--- Records for processing Enclosed Below ---

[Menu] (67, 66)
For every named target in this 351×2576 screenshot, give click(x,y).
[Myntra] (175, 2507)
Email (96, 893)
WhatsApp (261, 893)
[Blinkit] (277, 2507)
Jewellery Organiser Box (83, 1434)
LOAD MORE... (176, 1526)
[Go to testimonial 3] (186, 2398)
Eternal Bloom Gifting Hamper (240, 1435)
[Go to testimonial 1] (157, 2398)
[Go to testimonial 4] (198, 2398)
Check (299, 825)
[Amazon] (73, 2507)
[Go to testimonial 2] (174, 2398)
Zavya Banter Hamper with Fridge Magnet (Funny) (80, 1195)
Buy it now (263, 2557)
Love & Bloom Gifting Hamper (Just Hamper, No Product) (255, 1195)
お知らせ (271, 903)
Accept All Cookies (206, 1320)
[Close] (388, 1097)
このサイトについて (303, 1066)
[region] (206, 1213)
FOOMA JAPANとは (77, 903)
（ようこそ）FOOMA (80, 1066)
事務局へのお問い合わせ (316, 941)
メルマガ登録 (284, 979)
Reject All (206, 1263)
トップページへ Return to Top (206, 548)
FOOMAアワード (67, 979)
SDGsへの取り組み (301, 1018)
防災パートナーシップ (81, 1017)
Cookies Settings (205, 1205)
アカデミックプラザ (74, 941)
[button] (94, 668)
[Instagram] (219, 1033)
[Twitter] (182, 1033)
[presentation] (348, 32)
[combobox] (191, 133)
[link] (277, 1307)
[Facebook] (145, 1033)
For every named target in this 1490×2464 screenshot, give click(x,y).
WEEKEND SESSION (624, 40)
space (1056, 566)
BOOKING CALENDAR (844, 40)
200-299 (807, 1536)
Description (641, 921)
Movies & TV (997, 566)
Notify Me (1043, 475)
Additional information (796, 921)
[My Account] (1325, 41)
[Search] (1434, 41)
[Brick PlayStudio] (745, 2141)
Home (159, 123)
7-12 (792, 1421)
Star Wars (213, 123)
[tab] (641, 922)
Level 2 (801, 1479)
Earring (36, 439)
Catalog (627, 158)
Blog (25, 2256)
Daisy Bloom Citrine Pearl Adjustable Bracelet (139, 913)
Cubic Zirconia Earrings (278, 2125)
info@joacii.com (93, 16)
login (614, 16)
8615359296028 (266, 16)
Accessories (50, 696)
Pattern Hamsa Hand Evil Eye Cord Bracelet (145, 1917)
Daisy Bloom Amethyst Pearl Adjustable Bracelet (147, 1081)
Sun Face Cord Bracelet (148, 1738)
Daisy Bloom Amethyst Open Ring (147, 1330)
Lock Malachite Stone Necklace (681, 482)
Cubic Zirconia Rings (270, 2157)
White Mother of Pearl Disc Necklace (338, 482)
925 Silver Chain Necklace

--- End of Enclosed Records for processing ---

# Your goal
Output exactly the lines of the material above from the one containing "[region] (206, 1213)" up to and including the one containing "login (614, 16)".

# Answer section
[region] (206, 1213)
FOOMA JAPANとは (77, 903)
（ようこそ）FOOMA (80, 1066)
事務局へのお問い合わせ (316, 941)
メルマガ登録 (284, 979)
Reject All (206, 1263)
トップページへ Return to Top (206, 548)
FOOMAアワード (67, 979)
SDGsへの取り組み (301, 1018)
防災パートナーシップ (81, 1017)
Cookies Settings (205, 1205)
アカデミックプラザ (74, 941)
[button] (94, 668)
[Instagram] (219, 1033)
[Twitter] (182, 1033)
[presentation] (348, 32)
[combobox] (191, 133)
[link] (277, 1307)
[Facebook] (145, 1033)
For every named target in this 1490×2464 screenshot, give click(x,y).
WEEKEND SESSION (624, 40)
space (1056, 566)
BOOKING CALENDAR (844, 40)
200-299 (807, 1536)
Description (641, 921)
Movies & TV (997, 566)
Notify Me (1043, 475)
Additional information (796, 921)
[My Account] (1325, 41)
[Search] (1434, 41)
[Brick PlayStudio] (745, 2141)
Home (159, 123)
7-12 (792, 1421)
Star Wars (213, 123)
[tab] (641, 922)
Level 2 (801, 1479)
Earring (36, 439)
Catalog (627, 158)
Blog (25, 2256)
Daisy Bloom Citrine Pearl Adjustable Bracelet (139, 913)
Cubic Zirconia Earrings (278, 2125)
info@joacii.com (93, 16)
login (614, 16)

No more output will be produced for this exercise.